Book explores intersecting thoughts
of Pope Francis, President Biden

Reviewer Brian T. Olszewski says ”Joe Biden and Catholicism in the United States,” by Massimo Faggioli could be a test in civility if people with different views were to read it and discuss it. (CNS photo/courtesy Bayard)

“Joe Biden and Catholicism in the United States” by Massimo Faggioli. Bayard (New London, Connecticut, 2021). 161 pp., $22.95.

Early in “Joe Biden and Catholicism in the United States,” Massimo Faggioli asks, “Why does the election of a Catholic president deserve so much attention?” One can almost hear him replying, “Well, I’m glad you asked,” for he attempts to provide answers to that question throughout this book.

Starting with what he terms “six key issues for American Catholicism in the public square” — “compatibility between ‘papist’ Catholicism and Protestantism; relationship between Roman Catholicism and American democracy; relationship between Church and racism; immigration; role of government and the state; and sexual morality and abortion” — Faggioli, a professor of theology and religious studies at Villanova University, builds a narrative that includes not only the president and country, but Pope Francis and the Catholic Church.

How he connects those four elements is what makes this a heavily academic book, complete with cited sources for much of what is written.

According to Faggioli, having a Catholic president or, more accurately, this Catholic as president, matters because his global vision aligns in multiple ways with the pope’s, while noting the pope’s global vision and the “Make America Great Again” mantra of President Donald Trump were incompatible.

He also posits that Pope Francis and President Biden have one task in common: to explore the meaning and consequences of a world no longer centered on a Western liberal model of civilization.

As critical as Faggioli is of neoconservatives, neotraditionalists, illiberals, Trump and the U.S. Conference of Catholic Bishops, he is as effusive in his praise of Biden, whom he describes as “a devout Catholic but not a bigot; his life is marked by mourning, but he is not mournful. His is the faith of a grown-up, lay Catholic, but it is also ministerial and in its own way diaconal.”

Among other opinions Faggioli presents are:

— “Biden’s faith is a credible Catholicism because it is more lived than proclaimed. It makes him culturally compatible with many Americans who may be more conservative but not right-wing. As president and as a Catholic, he faces a religious opposition that is a subset of the North American opposition against Pope Francis.”

— “If there is anyone who represents the future of U.S. Catholicism more accurately (than Biden and Pope Francis),” it is U.S. Rep. Alexandria Ocasio-Cortez, D-N.Y.

— “The face of public Catholicism is now celebrities from the world of entertainment such as Bruce Springsteen, Stephen Colbert and Lady Gaga,” rather than Archbishop Fulton J. Sheen and Father Charles Coughlin, who in their day were popular radio personalities. (The archbishop’s TV fame came later.)
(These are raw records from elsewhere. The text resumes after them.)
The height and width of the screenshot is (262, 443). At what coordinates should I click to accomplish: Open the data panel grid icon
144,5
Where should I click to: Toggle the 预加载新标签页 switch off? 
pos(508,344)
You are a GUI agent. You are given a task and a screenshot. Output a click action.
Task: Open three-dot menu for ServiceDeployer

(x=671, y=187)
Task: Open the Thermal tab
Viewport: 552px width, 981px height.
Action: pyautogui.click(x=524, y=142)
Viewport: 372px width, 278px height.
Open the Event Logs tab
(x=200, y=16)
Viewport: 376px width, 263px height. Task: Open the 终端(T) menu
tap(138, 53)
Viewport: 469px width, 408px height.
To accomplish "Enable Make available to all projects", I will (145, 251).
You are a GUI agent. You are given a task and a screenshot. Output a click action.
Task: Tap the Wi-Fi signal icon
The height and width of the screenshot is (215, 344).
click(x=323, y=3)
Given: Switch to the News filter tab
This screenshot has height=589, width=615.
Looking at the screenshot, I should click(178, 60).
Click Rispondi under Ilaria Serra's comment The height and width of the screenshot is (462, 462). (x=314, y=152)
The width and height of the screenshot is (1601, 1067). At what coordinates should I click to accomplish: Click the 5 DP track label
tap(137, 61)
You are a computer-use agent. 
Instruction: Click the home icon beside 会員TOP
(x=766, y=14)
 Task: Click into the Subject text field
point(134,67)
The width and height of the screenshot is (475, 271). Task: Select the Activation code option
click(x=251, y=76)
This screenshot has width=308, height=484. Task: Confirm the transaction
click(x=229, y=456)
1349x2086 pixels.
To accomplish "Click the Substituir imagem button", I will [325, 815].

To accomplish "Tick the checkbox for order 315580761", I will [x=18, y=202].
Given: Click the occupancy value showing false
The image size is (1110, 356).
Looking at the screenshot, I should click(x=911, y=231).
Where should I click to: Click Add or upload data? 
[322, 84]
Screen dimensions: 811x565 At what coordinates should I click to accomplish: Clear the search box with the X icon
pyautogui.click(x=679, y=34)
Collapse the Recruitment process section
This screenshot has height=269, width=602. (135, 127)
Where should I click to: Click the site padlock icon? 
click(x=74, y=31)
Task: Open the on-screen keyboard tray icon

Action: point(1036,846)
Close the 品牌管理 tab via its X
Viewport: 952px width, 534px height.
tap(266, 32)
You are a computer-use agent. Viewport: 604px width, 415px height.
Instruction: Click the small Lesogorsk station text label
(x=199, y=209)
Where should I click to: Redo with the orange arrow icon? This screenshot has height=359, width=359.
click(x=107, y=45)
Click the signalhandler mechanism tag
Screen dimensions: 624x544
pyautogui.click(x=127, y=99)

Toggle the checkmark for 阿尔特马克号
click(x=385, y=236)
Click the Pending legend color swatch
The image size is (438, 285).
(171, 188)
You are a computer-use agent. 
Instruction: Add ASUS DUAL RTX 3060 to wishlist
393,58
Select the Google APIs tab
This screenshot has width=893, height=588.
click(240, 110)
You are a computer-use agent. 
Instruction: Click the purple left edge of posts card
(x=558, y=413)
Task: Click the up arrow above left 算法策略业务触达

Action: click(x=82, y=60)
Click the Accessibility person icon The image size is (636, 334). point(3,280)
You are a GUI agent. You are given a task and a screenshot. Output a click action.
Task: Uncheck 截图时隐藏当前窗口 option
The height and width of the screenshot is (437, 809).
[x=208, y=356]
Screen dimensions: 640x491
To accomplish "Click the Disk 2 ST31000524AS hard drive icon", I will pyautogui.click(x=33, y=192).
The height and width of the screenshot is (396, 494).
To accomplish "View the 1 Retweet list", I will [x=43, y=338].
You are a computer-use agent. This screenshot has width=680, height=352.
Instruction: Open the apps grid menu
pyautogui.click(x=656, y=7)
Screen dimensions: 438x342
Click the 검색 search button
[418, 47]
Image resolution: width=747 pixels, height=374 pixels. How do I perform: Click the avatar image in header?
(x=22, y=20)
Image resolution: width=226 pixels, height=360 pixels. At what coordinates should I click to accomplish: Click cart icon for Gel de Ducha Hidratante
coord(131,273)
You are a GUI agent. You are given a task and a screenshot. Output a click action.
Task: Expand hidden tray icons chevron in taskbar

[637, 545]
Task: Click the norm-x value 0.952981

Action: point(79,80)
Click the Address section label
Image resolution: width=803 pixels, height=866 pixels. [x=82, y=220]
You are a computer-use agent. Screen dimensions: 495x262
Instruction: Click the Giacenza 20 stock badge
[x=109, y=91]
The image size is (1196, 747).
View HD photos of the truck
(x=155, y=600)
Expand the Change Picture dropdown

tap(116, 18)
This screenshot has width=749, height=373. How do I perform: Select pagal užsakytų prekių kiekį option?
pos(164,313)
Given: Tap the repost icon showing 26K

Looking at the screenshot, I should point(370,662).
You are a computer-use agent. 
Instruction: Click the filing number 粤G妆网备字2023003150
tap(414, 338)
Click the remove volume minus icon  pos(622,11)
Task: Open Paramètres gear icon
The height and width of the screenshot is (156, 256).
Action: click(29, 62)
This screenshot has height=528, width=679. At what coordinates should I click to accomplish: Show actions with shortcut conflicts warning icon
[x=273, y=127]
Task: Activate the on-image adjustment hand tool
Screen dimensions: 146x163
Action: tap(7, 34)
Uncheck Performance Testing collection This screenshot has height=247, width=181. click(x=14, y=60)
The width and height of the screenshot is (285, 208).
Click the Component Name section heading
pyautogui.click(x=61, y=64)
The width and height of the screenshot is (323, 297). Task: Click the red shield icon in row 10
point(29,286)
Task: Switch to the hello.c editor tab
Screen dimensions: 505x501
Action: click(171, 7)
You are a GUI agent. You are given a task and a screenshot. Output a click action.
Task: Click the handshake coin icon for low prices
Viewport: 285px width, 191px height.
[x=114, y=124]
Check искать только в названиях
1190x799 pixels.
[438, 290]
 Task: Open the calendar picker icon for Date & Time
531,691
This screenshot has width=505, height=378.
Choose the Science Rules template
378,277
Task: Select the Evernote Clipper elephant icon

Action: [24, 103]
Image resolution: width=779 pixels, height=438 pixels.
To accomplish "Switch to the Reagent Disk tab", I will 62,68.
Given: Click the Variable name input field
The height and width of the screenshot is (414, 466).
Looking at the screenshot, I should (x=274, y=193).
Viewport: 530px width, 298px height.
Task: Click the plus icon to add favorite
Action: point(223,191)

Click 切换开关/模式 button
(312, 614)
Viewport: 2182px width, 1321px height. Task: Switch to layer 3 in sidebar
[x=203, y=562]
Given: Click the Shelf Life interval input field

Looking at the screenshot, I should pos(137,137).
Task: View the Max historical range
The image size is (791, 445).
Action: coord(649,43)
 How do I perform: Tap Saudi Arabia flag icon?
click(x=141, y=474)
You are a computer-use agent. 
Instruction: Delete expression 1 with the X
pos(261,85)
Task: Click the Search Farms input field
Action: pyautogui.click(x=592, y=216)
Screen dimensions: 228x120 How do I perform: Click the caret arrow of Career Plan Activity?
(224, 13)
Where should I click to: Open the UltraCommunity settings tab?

While Faggioli generously sows his opinions throughout the text, there is plenty of scholarship, too. This is particularly evident when he provides the history about the four Catholics who have run as their party’s nominee for president — Al Smith, John F. Kennedy, John Kerry and Biden. The context it provides helps the reader understand what each encountered and the state of the Church at the time he ran.

This book might appeal to Catholics interested in a blend of U.S. presidential history, U.S. Church history and the universal Catholic Church — present and future. It also could serve as a test in civility if people with different views of the president and the Church were to read it and discuss it.

Among those with a different take on some Biden are the U.S. bishops. When it comes to abortion, Biden supports keeping it legal and is in favor dropping the long-standing bipartisan Hyde Amendment prohibiting tax dollars from paying for abortion.

As Los Angeles Archbishop José H. Gomez, USCCB president, has noted there are areas “where we agree and will work closely together” with the new administration, and “areas where we will have principled disagreement and strong opposition.”

At the very least, anyone planning to read this book should be familiar with the Second Vatican Council’s “Gaudium et Spes” (“The Church in the Modern World”), Pope Francis’ encyclical “Laudato Si’,” on caring for the environment, and his apostolic exhortation “Amoris Laetitia” (“The Joy of Love”), which followed the synods on the family in 2015 and 2016, as each will provide some context for what is presented as part of the Francis-Biden path.

Those not as immersed in the literature that Faggioli references or to whom terms like “culture wars,” “wafer wars” and “Benedict option” are foreign might have to do remedial reading along the way in order to grasp the entirety of what he is saying.

“Joe Biden and Catholicism in the United States” is educational and thought-provoking, but as his presidency and the Church evolve, readers can be certain it will not be the only book on this subject.

Olszewski is the editor of The Catholic Virginian.